Protokoll der Sitzung vom 28.02.2013

(Lachen bei Abgeordneten der CDU)

Es ist dann Ihre Aufgabe, die Ministerin zu entlassen. Was soll in diesem Land noch passieren, bis politische Verantwortung übernommen wird?

(Anhaltender Beifall bei der SPD, dem BÜNDNIS 90/DIE GRÜNEN und der LINKEN)

Herr Kollege Schmitt, vielen Dank. – Das Wort hat Herr Kollege Sürmann. Er spricht für die FDP-Fraktion.

(Günter Rudolph (SPD): Es ist alles bestens! Was wollt ihr eigentlich!)

Herr Präsident, sehr verehrte Kolleginnen und Kollegen! Ich denke, das Thema ist ernst genug. Man muss da nicht anfangen, das ins Lächerliche zu ziehen.
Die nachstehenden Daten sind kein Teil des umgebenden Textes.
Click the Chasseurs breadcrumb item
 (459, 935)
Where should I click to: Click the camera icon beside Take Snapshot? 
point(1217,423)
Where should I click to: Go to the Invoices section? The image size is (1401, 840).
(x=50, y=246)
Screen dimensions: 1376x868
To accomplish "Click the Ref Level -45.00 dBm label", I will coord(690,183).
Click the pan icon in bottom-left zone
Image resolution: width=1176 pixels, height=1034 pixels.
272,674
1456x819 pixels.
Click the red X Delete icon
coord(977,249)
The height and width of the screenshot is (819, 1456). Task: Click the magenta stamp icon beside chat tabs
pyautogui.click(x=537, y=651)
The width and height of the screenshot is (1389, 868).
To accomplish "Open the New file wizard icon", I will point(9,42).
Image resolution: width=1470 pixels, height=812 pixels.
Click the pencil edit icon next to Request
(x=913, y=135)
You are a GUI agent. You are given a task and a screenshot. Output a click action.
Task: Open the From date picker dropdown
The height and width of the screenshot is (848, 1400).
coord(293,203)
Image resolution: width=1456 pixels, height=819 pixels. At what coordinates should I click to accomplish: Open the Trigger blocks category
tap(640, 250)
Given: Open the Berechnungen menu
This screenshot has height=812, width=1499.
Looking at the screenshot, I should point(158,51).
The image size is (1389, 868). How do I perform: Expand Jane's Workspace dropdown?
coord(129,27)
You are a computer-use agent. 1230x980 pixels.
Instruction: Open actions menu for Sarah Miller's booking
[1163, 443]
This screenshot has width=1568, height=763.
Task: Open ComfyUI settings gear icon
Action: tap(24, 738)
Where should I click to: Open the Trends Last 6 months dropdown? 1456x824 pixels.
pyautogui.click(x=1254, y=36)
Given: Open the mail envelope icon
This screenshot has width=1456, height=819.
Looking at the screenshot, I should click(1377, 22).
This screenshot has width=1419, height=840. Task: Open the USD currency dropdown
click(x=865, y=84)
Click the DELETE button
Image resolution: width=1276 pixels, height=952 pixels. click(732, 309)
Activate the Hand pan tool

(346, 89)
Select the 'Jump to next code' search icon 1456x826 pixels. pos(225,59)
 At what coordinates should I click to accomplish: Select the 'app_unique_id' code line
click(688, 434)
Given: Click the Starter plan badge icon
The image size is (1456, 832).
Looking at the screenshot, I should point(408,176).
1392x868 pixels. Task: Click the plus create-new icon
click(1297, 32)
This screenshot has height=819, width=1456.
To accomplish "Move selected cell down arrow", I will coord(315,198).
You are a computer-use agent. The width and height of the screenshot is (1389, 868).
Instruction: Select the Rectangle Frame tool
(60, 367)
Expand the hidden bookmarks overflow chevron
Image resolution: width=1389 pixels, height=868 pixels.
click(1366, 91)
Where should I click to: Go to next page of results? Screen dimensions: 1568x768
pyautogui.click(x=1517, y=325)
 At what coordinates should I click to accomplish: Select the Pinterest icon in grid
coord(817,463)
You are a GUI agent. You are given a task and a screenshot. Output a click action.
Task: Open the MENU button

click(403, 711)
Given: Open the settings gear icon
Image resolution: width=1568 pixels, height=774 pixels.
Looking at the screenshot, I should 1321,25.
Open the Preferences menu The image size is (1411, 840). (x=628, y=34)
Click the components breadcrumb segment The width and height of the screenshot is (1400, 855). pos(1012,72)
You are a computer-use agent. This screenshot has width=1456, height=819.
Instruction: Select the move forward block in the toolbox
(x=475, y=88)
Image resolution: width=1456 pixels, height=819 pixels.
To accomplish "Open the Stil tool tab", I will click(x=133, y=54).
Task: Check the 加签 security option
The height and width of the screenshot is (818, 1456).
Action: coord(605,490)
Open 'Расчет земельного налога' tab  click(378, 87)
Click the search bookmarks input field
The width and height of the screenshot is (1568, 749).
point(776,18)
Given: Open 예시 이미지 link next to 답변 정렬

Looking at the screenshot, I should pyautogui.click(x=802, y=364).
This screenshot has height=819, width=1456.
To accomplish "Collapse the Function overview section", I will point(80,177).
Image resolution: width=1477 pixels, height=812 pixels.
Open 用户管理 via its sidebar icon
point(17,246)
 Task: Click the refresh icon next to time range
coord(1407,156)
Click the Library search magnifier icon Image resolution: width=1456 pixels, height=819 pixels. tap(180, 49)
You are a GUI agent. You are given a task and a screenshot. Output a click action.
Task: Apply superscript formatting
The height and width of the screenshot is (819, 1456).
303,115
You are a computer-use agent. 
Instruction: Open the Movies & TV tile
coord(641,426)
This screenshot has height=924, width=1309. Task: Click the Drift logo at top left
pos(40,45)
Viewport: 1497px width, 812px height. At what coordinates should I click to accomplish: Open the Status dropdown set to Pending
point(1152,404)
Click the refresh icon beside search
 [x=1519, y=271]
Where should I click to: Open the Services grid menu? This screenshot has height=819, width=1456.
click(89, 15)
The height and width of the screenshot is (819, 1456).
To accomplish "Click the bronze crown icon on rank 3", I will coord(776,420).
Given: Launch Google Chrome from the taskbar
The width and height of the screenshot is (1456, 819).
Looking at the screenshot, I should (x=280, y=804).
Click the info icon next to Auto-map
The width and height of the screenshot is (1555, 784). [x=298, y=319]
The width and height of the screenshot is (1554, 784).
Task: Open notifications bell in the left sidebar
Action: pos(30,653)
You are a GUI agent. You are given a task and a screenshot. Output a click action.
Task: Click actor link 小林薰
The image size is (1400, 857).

(Günter Rudolph (SPD): Weiß Gott!)

Ich glaube, dass das, was Herr Schmitt hier vorgetragen hat, gesellschaftstechnisch nicht haltbar ist.

(Zuruf von der SPD: „Gesellschaftstechnisch“!)

Was wäre denn passiert, wenn das Moratorium nicht ausgerufen worden wäre und die Länder, in denen die alten Atomkraftwerke liegen, nicht das vollzogen hätten, was parteiübergreifend und fraktionsübergreifend in Berlin Konsens war? Was wäre denn passiert, wenn das nicht umgesetzt worden wäre?

(Unruhe – Glockenzeichen des Präsidenten)

Die Atomkraftwerke, insbesondere das in Biblis, wären weitergelaufen.

(Beifall bei der FDP und bei Abgeordneten der CDU)

Sie hätten sich hierhin gestellt und gesagt: Hessen ist das einzige Land, das nicht in der Lage und nicht fähig ist, diesen politischen Willen durchzusetzen, auch wenn es das Risiko einer juristischen Auseinandersetzung gibt. – Liebe Leute, es war doch vorher klar, dass diese juristische Auseinandersetzung mit RWE kommen würde. RWE hatte es angekündigt. RWE hat ihr Recht wahrgenommen. Sie hat davon Gebrauch gemacht. Das kann man gut oder schlecht finden. Man kann sie jetzt aber nicht verurteilen und sagen: Sie haben ihr Recht wahrgenommen. – Das Risiko sind alle Parteien in Berlin eingegangen.

(Beifall bei der FDP und bei Abgeordneten der CDU)

Viel mehr ist dazu eigentlich nicht zu sagen. Es ist unredlich, unschön und charakterlich miserabel, herzugehen und zu sagen: Jetzt soll die Ministerin zurücktreten, die den gesellschaftlichen Konsens umgesetzt hat. – Dabei wusste jeder, dass da ein Risiko besteht.

(Beifall bei der FDP und der CDU)

Ich war derjenige, der möglicherweise als Einziger noch gesagt hat: Da wird sich noch ein Problem ergeben. – Jetzt haben wir das Problem. Jetzt werden wir damit auch vernünftig umgehen. – Vielen Dank für Ihre Aufmerksamkeit.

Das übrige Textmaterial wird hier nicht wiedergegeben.